The agreement, which provides for Mr. Goodman to serve as the Chief Executive Officer of the Company, was effective October 26, 2020, and remains in effect until October 26, 2023, unless terminated earlier pursuant to its terms, provided that the term of the agreement continues year-to-year thereafter unless either party provides notice to the other of its intent not to renew the agreement at least three months prior to the end of the initial term or any renewal term. Notwithstanding the above, the agreement may be terminated at any time by either party with or without cause. The agreement does not restrict Mr. Goodman's ability to provide services to Luxor Capital LLC or Articulate Pty Ltd.

Pursuant to the agreement, Mr. Goodman is to receive an annual salary of $144,000, plus a superannuation (an employee funded pension required by the Government of Australia), which is currently equal to 9.5% of Mr. Goodman's salary, and pursuant to Australian law is to increase by 0.5% per year, beginning June 30, 2021, until it reaches 12% in 2025 (the "Superannuation"), payable every two weeks. Mr. Goodman's salary may be increased every 12 months by the Compensation Committee of the Board of Directors in connection with increases in the cost of living, the responsibilities of Mr. Goodman and/or his performance. Increases of salary are not required to be set forth in an amendment to the Employment Agreement. Pursuant to the agreement, the Board of Directors has discretion to establish a cash bonus plan payable to Mr. Goodman and to set forth goals in connection with such plan, provided no plan has been established to date. The Board of Directors (or Compensation Committee of the Board of Directors) may also grant Mr. Goodman bonuses from time to time in its discretion, in cash, stock or the form of options in amounts determined in the sole discretion of the Board of Directors (or Compensation Committee of the Board of Directors).
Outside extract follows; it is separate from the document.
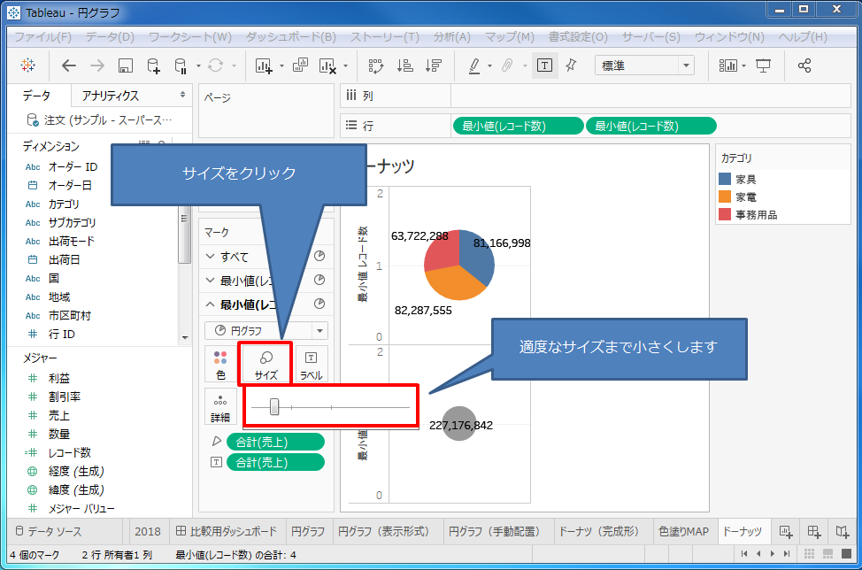Toggle the highlight pen icon in the toolbar
862x570 pixels.
click(474, 65)
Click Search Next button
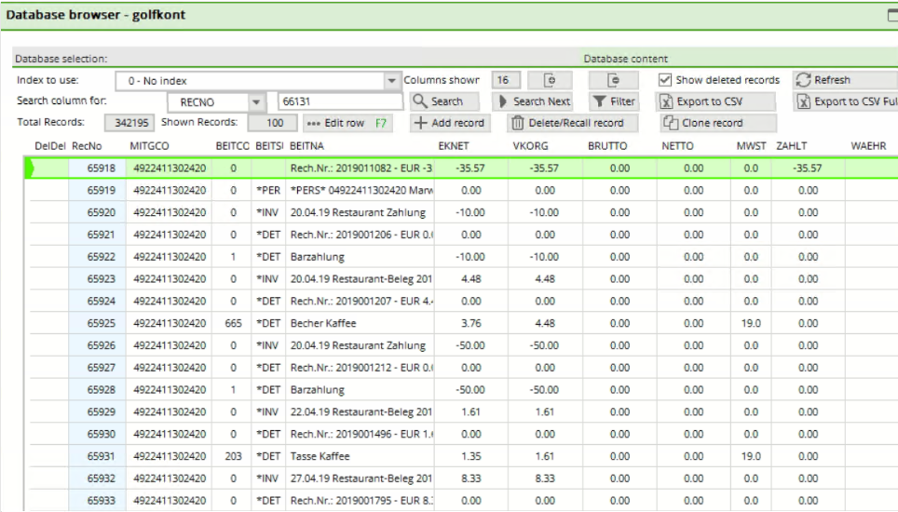 [533, 101]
Pursuant to the agreement, Mr. Goodman is eligible to participate in all benefit programs offered by the Company to its senior executives. Mr. Goodman is entitled to holidays and annual leave in conformity with Australian law, along with seven additional days of leave pursuant to the terms of the agreement and up to 14 days per year of sick leave.

The agreement contains standard confidentiality and indemnification requirements. The agreement prohibits Mr. Goodman from competing against the Company in connection with the business of marketing of gaming intellectual property, tool bar technology, adware and ad serving products, in the United States, for a period of one year from the date of termination of the agreement.

The agreement may be terminated by the Company (a) with not less than 2 weeks' notice to Mr. Goodman of him being adjudicated disabled due to illness or accident; or (b) immediately if he (i) commits any act which may detrimentally affect the Company or its related companies, including any act of dishonesty, fraud, willful disobedience, misconduct or breach of duty; (ii) breaches any terms of the non-compete; (iii) materially breaches the Employment Agreement, and fails to cure such breach within 14 days after notice thereof is provided to Mr. Goodman; or (iv) is of unsound mind. Mr. Goodman may terminate the agreement immediately if (a) the Company has gone into bankruptcy; or (b) any amount owed to him under the agreement is not paid within two months after notice of such non-payment is provided to the Company. Additionally, if Mr. Goodman is involuntarily terminated, any unvested options vest immediately and are exercisable until the later of the original termination date thereof and 24 months after such termination date.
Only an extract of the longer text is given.